The remaining operations on workspaces (creating workspaces, editing workspaces, disabling workspaces, deleting workspaces, configuring workspaces and archiving workspaces) require bi-directional data flows, to update the UAC repository 125.

E. Managing Networks / Locations / Devices

A high level DFD for managing networks, locations and devices is shown in Figure 13. A UAC administrator 131 manages networks/locations/devices. Network, location and device (NLD) information needs to be passed to the external (to UAC) content management entity 134 as a one-directional data flow.
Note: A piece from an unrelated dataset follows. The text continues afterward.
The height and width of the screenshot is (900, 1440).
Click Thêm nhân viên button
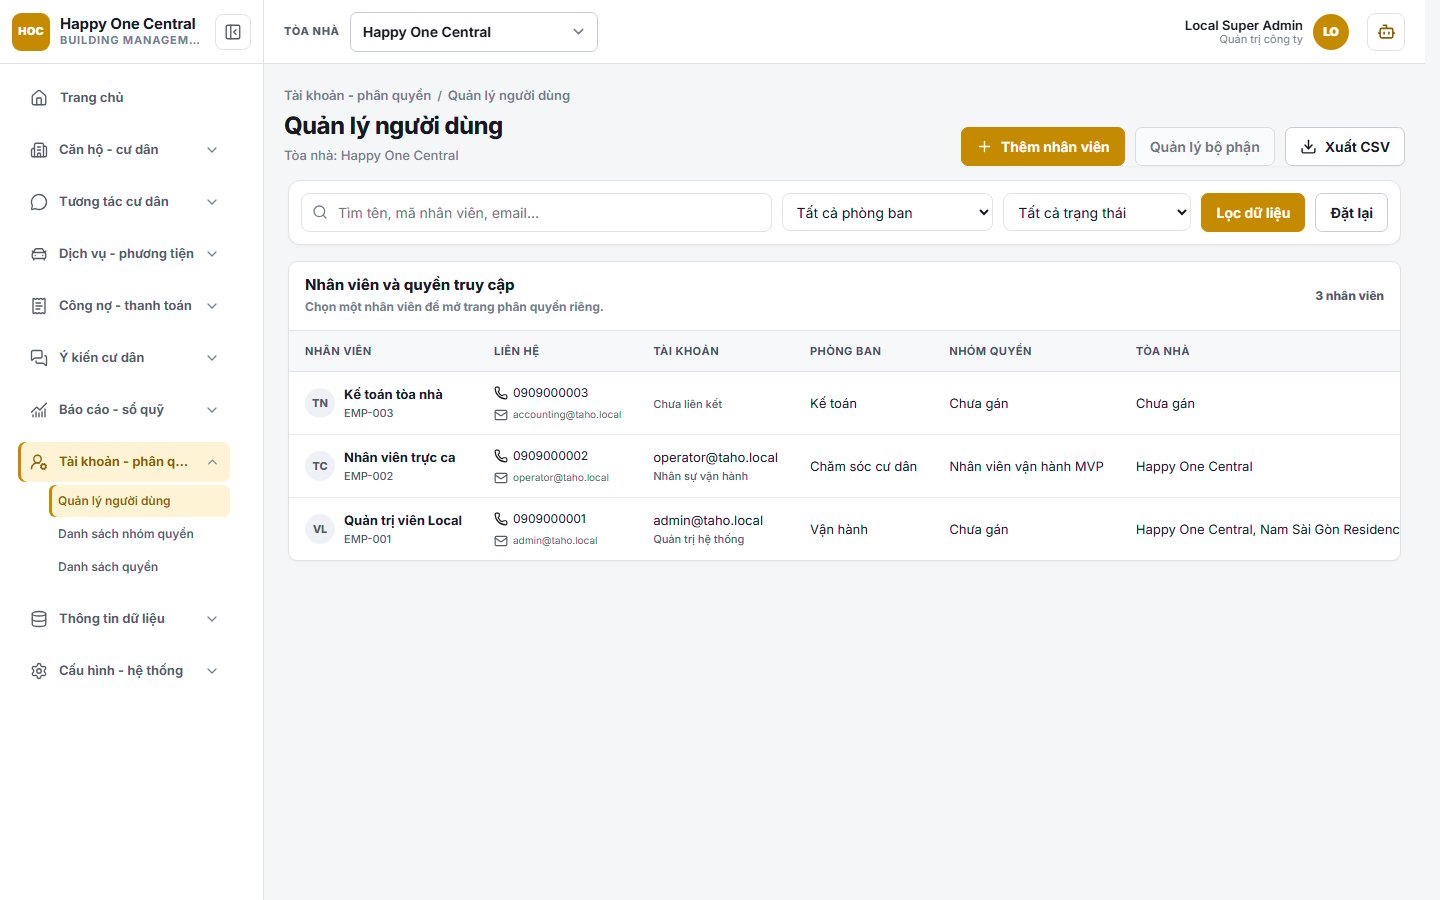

The remaining operations on NLDs (creating / editing NLDs, adding roles to NLDs, deleting roles from NLDs, adding attributes to NLDs, deleting attributes from NLDs, disabling NLDs, bulk creation of NLDs, restoring an NLD, setting permissions for an NLD, changing NLD status, and transferring an NLD profile between organisations) require bi-directional data flows, to update either (or both) the LDAP store 132 and the UAC repository 135.

F. Managing System Artefacts

A high level DFD for managing networks, locations and devices is shown in Figure 14. A UAC administrator 141 manages system artifacts. System artefact information is passed to the external (to UAC) content management entity 144 as a one-directional data flow.
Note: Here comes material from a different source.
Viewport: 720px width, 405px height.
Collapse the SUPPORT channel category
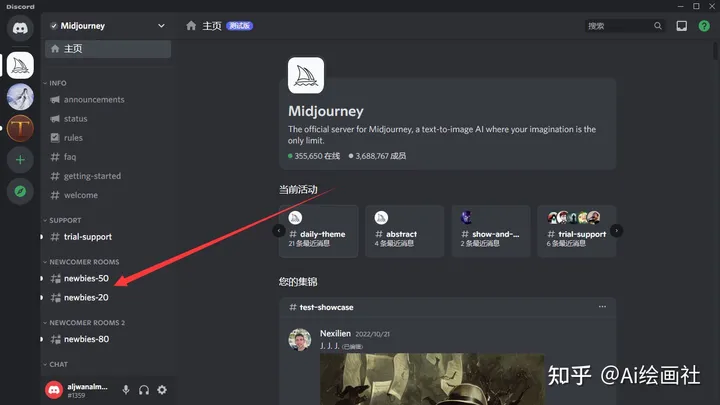click(65, 220)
The remaining operations on system artefacts (adding a content management system (CMS) source, adding a CMS repository, configuring identity connectors, configuring schema mappings, adding interfaces for target CMSs, and adding or editing languages) require bi directional data flows, to update either (or both) the LDAP store 142 and the UAC repository 145.

G. Reporting

A high level DFD for reporting is shown in Figure 15. A UAC administrator 151 manages reporting. Unlike all the other UAC DFDs, data for the reporting DFD needs to be passed from the external (to UAC) content management entity 154 (other DFDs pass data to the content management entity) as a one-directional data flow.

The remaining operations on reporting (creating reports, generating reports, creating ad hoc reports, and publishing reports) require bi-directional data flows, to update the UAC repository 155. ln some of the above embodiments, the UAC system is discussed as a component of the Kojensi system. In the embodiments described, the UAC is the security gateway for the Kojensi infrastructure including databases, policy communication modules and interfaces. The UAC system is a part of the Kojensi system and in further embodiments the UAC may be provided independently to perform the role of security gateway in other access security systems. In embodiments of the invention the communication connectors of the UAC and other network interfaces are configured to communicate with databases, policy communication modules, and user interfaces.

While various embodiments of the present invention have been described above, it should be understood that they have been presented by way of example only, and not by way of limitation. It will be apparent to a person skilled in the relevant art that various changes in form and detail can be made therein without departing from the spirit and scope of the invention. Thus, the present invention should not be limited by any of the above described exemplary embodiments.

Throughout this specification and the claims which follow, unless the context requires otherwise, the word "comprise", and variations such as "comprises" or "comprising", will be understood to imply the inclusion of a stated integer or step or group of integers or steps but not the exclusion of any other integer or step or group of integers or steps.

The reference in this specification to any prior publication (or information derived from it), or to any matter which is known, is not, and should not be taken as, an acknowledgement or admission or any form of suggestion that that prior publication (or information derived from it) or known matter forms part of the common general knowledge in the field of endeavour to which this specification relates.